|Senior Navy officers look on as Chief of Naval Operations Adm. Hwang Ki-chul (center) is grilled by lawmakers over the controversial construction of a strategic naval base on Jeju during a parliamentary audit in the Gyeryongdae military headquarters in South Chungcheong Province on Wednesday. (Yonhap News)|
South Korea is seeking to acquire radars capable of detecting stealth aircraft by the 2020s as neighboring states such as China and Japan are pushing to deploy radar-evading warplanes in pursuit of air superiority.
“The Air Force made the request to procure stealth detecting radars in July 2011 and the Joint Chiefs of Staff decided last November to procure it as part of the long-term acquisition plans,” a military source said, declining to be named.
“We have decided to determine whether to develop it domestically or purchase it from overseas, after conducting a feasibility study.”
Seoul is also considering purchasing stealth aircraft through its high-profile fighter procurement project. The government has recently decided to start the project from scratch amid criticism that it focused more on budgetary constraints than on broader national strategic interests.
The efforts to acquire stealth capabilities came as China, Japan and Russia have strived to acquire stealth combat aircraft.
China is trying to develop fifth-generation radar-evading aircraft such as the J-20 and J-31 while Japan has signed a contract with Lockheed Martin to purchase 42 F-35 jets. Russia is working on building its own T-50 stealth fighter with the goal of deploying it in 2016.
In its report offered during a parliamentary audit of the administration, the Air Force said that due to delays in the next-generation fighter procurement project and another to develop indigenous warplanes, the Air Force would fall short of some 80 warplanes in 2019 when most of its aging F-4s and F-5s will be decommissioned.
Meanwhile, the Navy is moving to bolster maritime defense with plans to install advanced radars on its patrol ships and acquire more Aegis-equipped destroyers and submarines, officials said Wednesday.
These moves come as North Korea continues to remain a destabilizing factor near the western sea border and neighboring states such as China and Japan push to increase their naval clout with aircraft carriers and other high-tech weapons systems.
The Navy plans to install advanced indigenous radars on 15 new 1,200-ton corvettes by 2015. It also pushes to increase the number of 7,600-ton Aegis destroyers from the current three to six to better handle North Korean and other potential regional threats.
During a parliamentary audit of the government, New Chief of Naval Operations Adm. Hwang Ki-chul expressed his will to secure additional Aegis warships at an earlier date.

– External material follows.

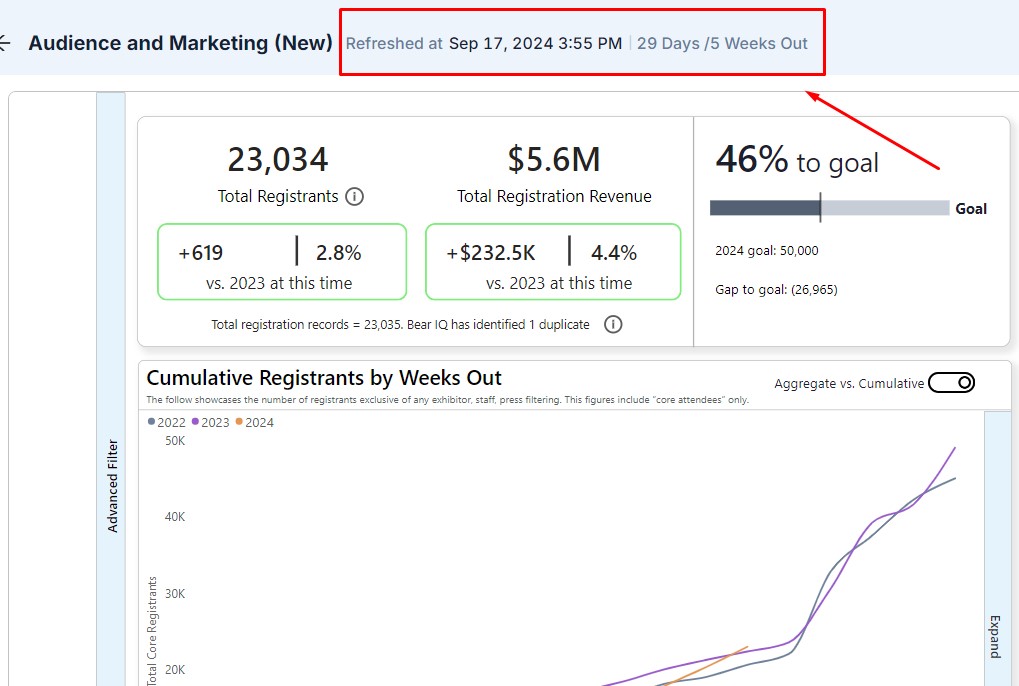Click the 2022 legend dot
The height and width of the screenshot is (686, 1019).
click(152, 422)
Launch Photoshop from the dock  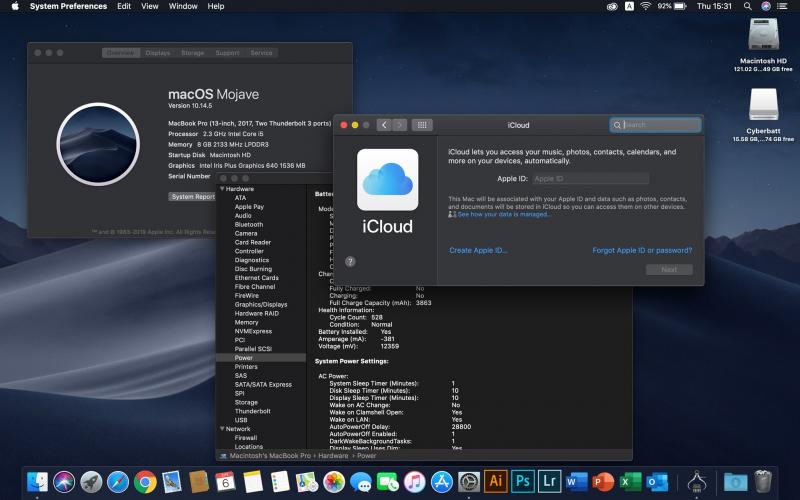click(x=522, y=481)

Last November, the Navy made the request to the Joint Chiefs of Staff to deploy additional Aegis warships in the early 2020s.

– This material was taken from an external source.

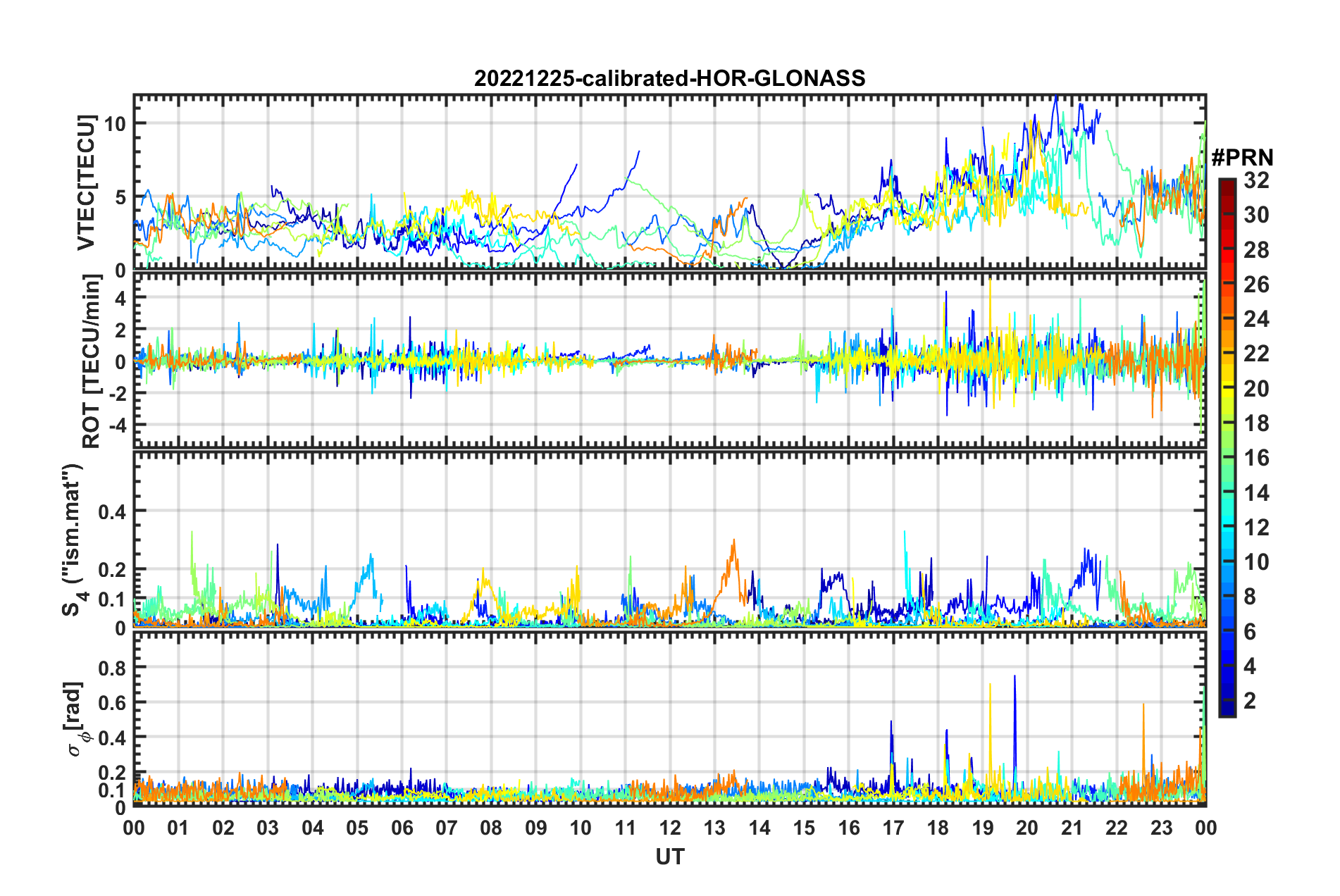Select the VTEC[TECU] y-axis label
This screenshot has height=896, width=1340.
click(x=86, y=183)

To enhance underwater operations and longer-range precision strike capabilities, the Navy also seeks to deploy nine 3,000-ton submarines in the 2020s. It also plans to procure six additional 5,900-ton destroyers after 2023 and some 20 2,300-ton frigates by 2026.
Meanwhile, during a parliamentary audit of the government, Rep. Chung Hee-soo of the ruling Saenuri Party claimed that naval operations had frequently been impeded by breakdowns of its core warships, submarines and aircraft.

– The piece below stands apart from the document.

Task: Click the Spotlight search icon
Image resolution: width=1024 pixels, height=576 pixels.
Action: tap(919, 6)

According to the Navy data submitted to the lawmaker, between June 2010 and June this year, Aegis destroyers went out of order twice, its destroyers 34 times, its surveillance aircraft 42 times and its choppers 24 times.
Also at the audit, Saenuri Rep. Song Young-keun claimed that the Air Force has not received sufficient warranty service from the U.S. defense giant Boeing for problems that occurred during its operation of four E-737 Peace Eye early warning aircraft.